*** Begin section ***

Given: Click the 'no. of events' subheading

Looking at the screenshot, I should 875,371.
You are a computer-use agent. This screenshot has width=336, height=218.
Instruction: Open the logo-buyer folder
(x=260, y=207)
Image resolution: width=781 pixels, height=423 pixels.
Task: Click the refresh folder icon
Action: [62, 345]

*** End section ***

#### Problem requirements:
Repeat the entire listing above without changing a word.

#### Task result:
Given: Click the 'no. of events' subheading

Looking at the screenshot, I should 875,371.
You are a computer-use agent. This screenshot has width=336, height=218.
Instruction: Open the logo-buyer folder
(x=260, y=207)
Image resolution: width=781 pixels, height=423 pixels.
Task: Click the refresh folder icon
Action: [62, 345]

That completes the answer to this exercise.